START Data provided
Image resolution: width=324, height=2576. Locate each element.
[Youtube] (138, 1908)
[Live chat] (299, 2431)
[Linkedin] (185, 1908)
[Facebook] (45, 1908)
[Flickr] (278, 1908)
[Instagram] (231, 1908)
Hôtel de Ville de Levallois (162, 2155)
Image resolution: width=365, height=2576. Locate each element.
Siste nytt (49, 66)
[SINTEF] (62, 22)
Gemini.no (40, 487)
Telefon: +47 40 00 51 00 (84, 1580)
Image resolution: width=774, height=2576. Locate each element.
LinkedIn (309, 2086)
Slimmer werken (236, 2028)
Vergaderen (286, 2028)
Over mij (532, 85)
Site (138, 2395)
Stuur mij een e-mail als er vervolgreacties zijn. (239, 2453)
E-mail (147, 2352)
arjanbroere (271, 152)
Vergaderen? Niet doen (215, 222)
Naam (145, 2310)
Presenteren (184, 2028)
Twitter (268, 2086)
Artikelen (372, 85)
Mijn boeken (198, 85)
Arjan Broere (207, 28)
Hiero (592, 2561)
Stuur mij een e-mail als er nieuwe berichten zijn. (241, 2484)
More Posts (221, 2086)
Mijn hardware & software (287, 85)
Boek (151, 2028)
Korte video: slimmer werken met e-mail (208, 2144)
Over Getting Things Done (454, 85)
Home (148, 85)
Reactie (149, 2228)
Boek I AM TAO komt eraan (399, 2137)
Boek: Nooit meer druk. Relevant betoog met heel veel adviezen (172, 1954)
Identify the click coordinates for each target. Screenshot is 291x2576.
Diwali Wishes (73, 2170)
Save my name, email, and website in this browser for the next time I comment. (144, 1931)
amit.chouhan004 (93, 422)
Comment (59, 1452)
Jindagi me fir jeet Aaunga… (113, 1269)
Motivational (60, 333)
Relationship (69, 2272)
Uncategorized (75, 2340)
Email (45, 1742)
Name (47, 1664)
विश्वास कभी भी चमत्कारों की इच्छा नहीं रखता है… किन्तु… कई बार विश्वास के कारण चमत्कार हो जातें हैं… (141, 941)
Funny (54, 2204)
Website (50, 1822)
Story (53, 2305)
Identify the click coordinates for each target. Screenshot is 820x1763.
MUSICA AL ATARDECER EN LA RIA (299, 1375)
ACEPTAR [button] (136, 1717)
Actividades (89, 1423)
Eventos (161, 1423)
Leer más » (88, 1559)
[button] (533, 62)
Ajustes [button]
END Data provided
Nothing should be altered. Set down all the data again.

Image resolution: width=324, height=2576. Locate each element.
[Youtube] (138, 1908)
[Live chat] (299, 2431)
[Linkedin] (185, 1908)
[Facebook] (45, 1908)
[Flickr] (278, 1908)
[Instagram] (231, 1908)
Hôtel de Ville de Levallois (162, 2155)
Image resolution: width=365, height=2576. Locate each element.
Siste nytt (49, 66)
[SINTEF] (62, 22)
Gemini.no (40, 487)
Telefon: +47 40 00 51 00 (84, 1580)
Image resolution: width=774, height=2576. Locate each element.
LinkedIn (309, 2086)
Slimmer werken (236, 2028)
Vergaderen (286, 2028)
Over mij (532, 85)
Site (138, 2395)
Stuur mij een e-mail als er vervolgreacties zijn. (239, 2453)
E-mail (147, 2352)
arjanbroere (271, 152)
Vergaderen? Niet doen (215, 222)
Naam (145, 2310)
Presenteren (184, 2028)
Twitter (268, 2086)
Artikelen (372, 85)
Mijn boeken (198, 85)
Arjan Broere (207, 28)
Hiero (592, 2561)
Stuur mij een e-mail als er nieuwe berichten zijn. (241, 2484)
More Posts (221, 2086)
Mijn hardware & software (287, 85)
Boek (151, 2028)
Korte video: slimmer werken met e-mail (208, 2144)
Over Getting Things Done (454, 85)
Home (148, 85)
Reactie (149, 2228)
Boek I AM TAO komt eraan (399, 2137)
Boek: Nooit meer druk. Relevant betoog met heel veel adviezen (172, 1954)
Identify the click coordinates for each target. Screenshot is 291x2576.
Diwali Wishes (73, 2170)
Save my name, email, and website in this browser for the next time I comment. (144, 1931)
amit.chouhan004 (93, 422)
Comment (59, 1452)
Jindagi me fir jeet Aaunga… (113, 1269)
Motivational (60, 333)
Relationship (69, 2272)
Uncategorized (75, 2340)
Email (45, 1742)
Name (47, 1664)
विश्वास कभी भी चमत्कारों की इच्छा नहीं रखता है… किन्तु… कई बार विश्वास के कारण चमत्कार हो जातें हैं… (141, 941)
Funny (54, 2204)
Website (50, 1822)
Story (53, 2305)
Identify the click coordinates for each target. Screenshot is 820x1763.
MUSICA AL ATARDECER EN LA RIA (299, 1375)
ACEPTAR [button] (136, 1717)
Actividades (89, 1423)
Eventos (161, 1423)
Leer más » (88, 1559)
[button] (533, 62)
Ajustes [button]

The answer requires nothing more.